風靜海對他微一頷首,讚賞道:「適才宴席之間,侍郎之言吾頗有同感,」但他臉色一黯,適時轉開了話題,微笑讚道:「杜侍郎的策論,吾讀了心有慼慼焉,不知杜君可否願再賜教?」
名喚杜無忌的青年冷冷的打量著眼前的監國王爺,說:「其實下官的摺本中尚有未盡之處。」
「哦?」風靜海頗感興趣的望著他,溫言道:「此處只有吾與子玟二人,你有話直說無妨。」他對青年向來慷慨溫厚,不論出身地位,只要有才能,便盡力提攜。

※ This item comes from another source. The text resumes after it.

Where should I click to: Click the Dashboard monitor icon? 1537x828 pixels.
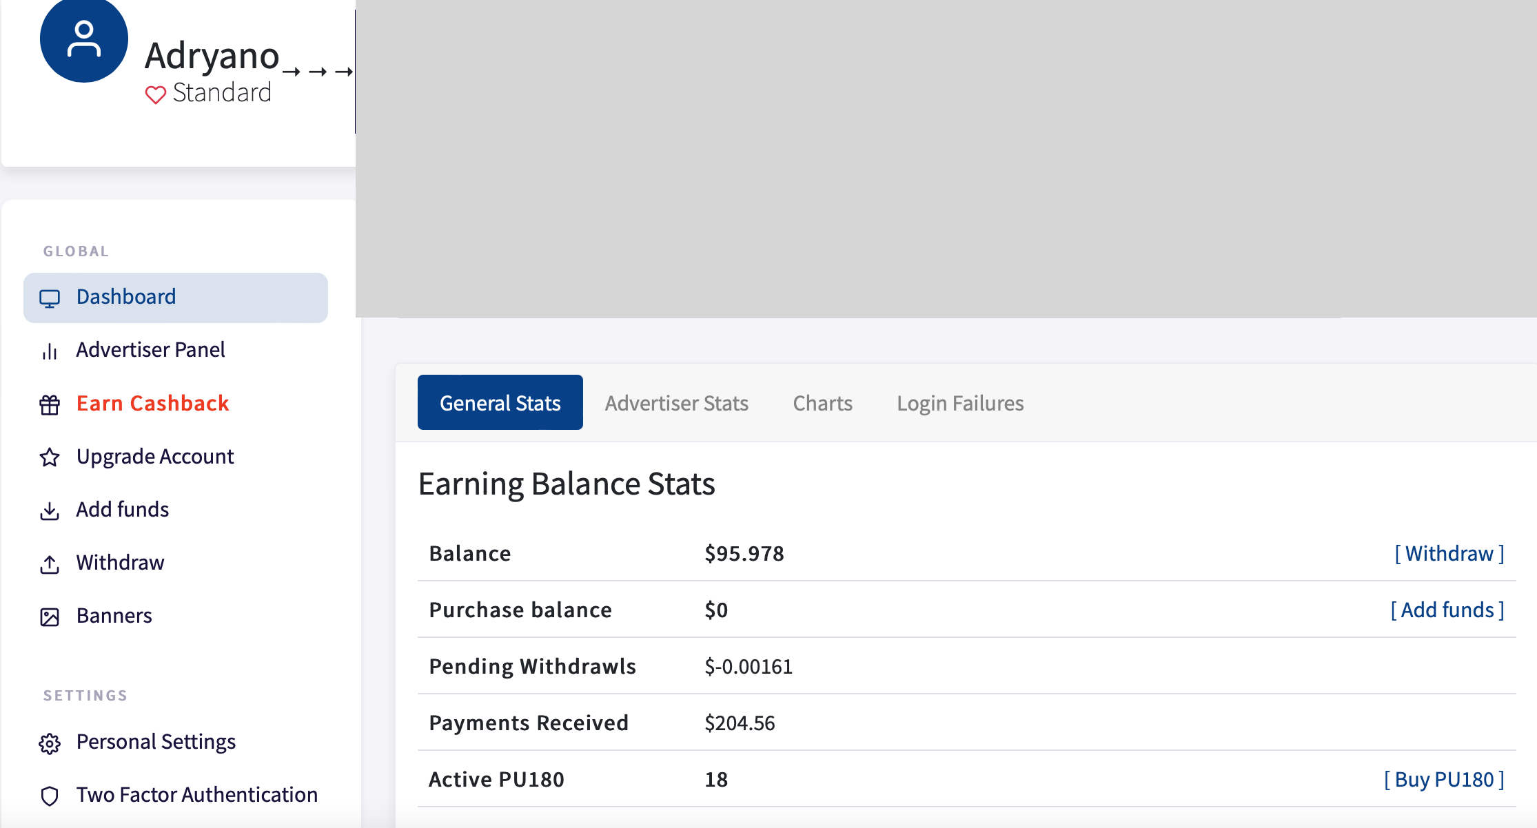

杜無忌盯著眼前的俊雅男子,一字字的吐出:「出軍命將太重,邊地任守太尊,使將帥專制擅命,是亡國之征也,而紫龍將軍兩者兼具——」
他的話嘎然而止,然而在場其餘兩人都知道他接下來要說什麼。
霎時瀰漫著一陣緊張的沉默,書閣中的三名男子,誰也沒有發出聲音。
過了半晌,風靜海才緩緩的開口:「杜侍郎,你可知紫龍將軍是吾的家人?」
「知。」簡短有力的回答,沒有絲毫猶豫。
「你可知她剛為朝廷立下大功?」
「知。」
「你對本王出此言,難道不怕遭致報復嗎?」風靜海眸子銳利的打量眼前這名直言無懼的青年。
杜無忌注視著溫文中帶凜然的紫袍王者,冷冷的說道:
「狡兔死走狗烹,飛鳥盡良弓藏,是天下不變的道理,相信王爺早就心知肚明,此時若不收伏紫龍將軍,將會後患無窮。」
風靜海聽了,眼中閃過一抹異樣,隨即恢復,雙手負在背後,在書房中踱步,淡然的聲音傳來:
「你如此說,難道不怕有朝一日,自己也成為被烹的走狗?」
「即便是走狗,也勝過無所事事的一生。」這名青年侍郎仍是一臉的冷漠。
風靜海突然停下了腳步,臉上露出有所瞭解的微笑,繼而轉向年輕的左丞相:
「子玟,你的看法如何?」
「紫龍將軍是王爺的家人,所以吾遲遲不敢進言……」
不用再說下去也很明顯了,風靜海素知這名手腕靈活的門生絕不會明白的得罪任何人。
他沉靜的說道:「她的確是我的家人,但也是西陵的子民。」紫袍大袖一揮,低沉的道:「此事吾自有定奪,你們先行退下吧。」
「是。」兩名青年向他躬身行禮,隨即走出了書閣。
從未關的門隙望見那負手沉思的背影,弘文閣外的藍子玟朝向好友說道:「無忌,你想王爺會如何做?」
「一勞永逸的辦法,就是立即解除紫龍將軍的兵權。」仍然是冷冷不含感情的意見。
「或者,娶她為妻。」藍子玟揮了揮摺扇,說:「以柔情捆綁這只野性不馴的鷹,讓她心甘情願的一輩子任其趨馳。」
他微笑續道:「我早就看出來了,這位倨傲的女將軍啊,全天下的男子都不放在眼裡,唯獨對她的義父情有獨鍾;而咱的靜海王爺,則是深情內抑,只是不知為何,遲遲沒有表白。」
灰衣青年沒有回答,因為這並不是他專長的領域。
很快回到殿上宴席,風靜海遠遠就聽見她的豪爽笑聲——
「遇到小人惡徒,當然是立即一刀斬死,省得囉嗦!」
「紫龍將軍真是好氣魄!」武官們紛紛鼓掌叫好。
殺煞狂囂——前日奏本上的言辭驀地閃入他心中。
杜無忌適才的話語在他耳邊響起:
「破軍之將,猶如雙面利刃。善者,劈敵斬惡,為國之棟樑;劣者,殺性不馴,為國之凶器。」
他終於明白,昔日和紫瓏兩人在御花園賞鳥時,他心中那股莫名的警示所為何來——如果說紫瓏是為西陵國獰獵的鷹,他就是那道將她喚回的鎖,總有一天,他會銬不住這只強大的鳥兒。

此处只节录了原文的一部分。